Severe illness has been reported in other countries due to recent human infections. “This is a virus that doesn’t infect humans very well, but can — not all the time — cause very significant disease when it does.”

If you’re around a lot of birds, and you’re exposed to bird feces, you’ll be exposed to more of that.

H5N1 doesn’t spread among humans because it isn’t able to attack the upper respiratory tract, like the seasonal flu.

However, the virus can bind to receptors in the lower respiratory tract. This may be one reason that people who develop respiratory infections with bird flu “can get very, very sick with severe pneumonia because those receptors are located deep in the lungs,” says Rasmussen.

The recent case in Texas also raises the possibility of “mucosal exposure,” meaning the person may have come in contact with the virus and then touched their eyes, although the details and what that might mean for tranmission are unclear, she says.

“If this is not being transmitted from cow to cow, then I would be very surprised.” says Joe Armstrong, a vesge at the University of Minnesota.

But scientists worry about sustained mammal to mammal transmission of avian influenza because that gives the virus more opportunities to adapt to that host and acquire mutations that could make it better suited to mammals.

Louise Moncla says that the virus had evolved a couple of adaptive changes that haven’t yet been seen in cows.

She says there is no data that proves cows are an important host for the human and bird viruses.

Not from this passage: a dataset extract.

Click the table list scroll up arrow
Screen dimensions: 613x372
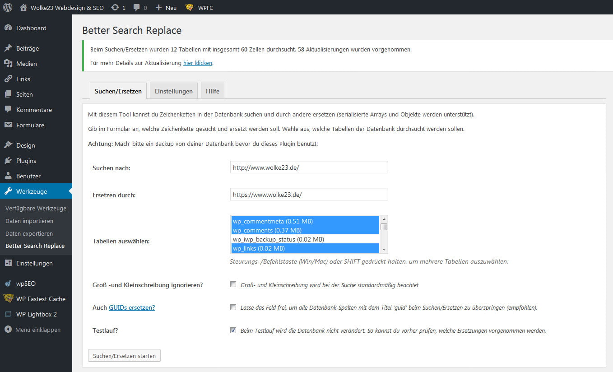point(384,219)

Source: What to know about the risks of the bird flu outbreak

What do we really need to know about avian influenza epidemics? Dr. Mandy Cohen, CDC Director, and Dr. Jeffrey Jha

“In general, we have not paid a lot of attention to these workers, even though they’ve often been sort of like the canary in the coal mine, the first evidence of a transmission event,” says Rabinowitz.

‘The United States has been preparing for avian flu outbreaks for more than 20 years,” CDC director Dr. Mandy Cohen told NPR’s All Things Considered. When we first got COVID, we didn’t have tests, treatment or the vaccine, so it is very different from what we experienced now.

Immune-stimulating ingredients, known as adjuvants, can be added to these older vaccines in order to broaden the immune response so that it better covers mismatched strains. Dr. Chen says that the university’s School of Medicine could make new vaccines using the new technology.

Dr. Jha is dean of the school of public health at Brown University, he says he is not surprised if more cases occur in humans.

He says it’s not time to mobilize a larger response because the chances that will be needed are very low.

“If you are seeing it widespread in farm workers, you want to think about vaccinating farm workers. If you start seeing it in non farm workers with evidence of human-to-human transmission, that’s when you start wanting to think about vaccinating a much broader set of the population,” he says.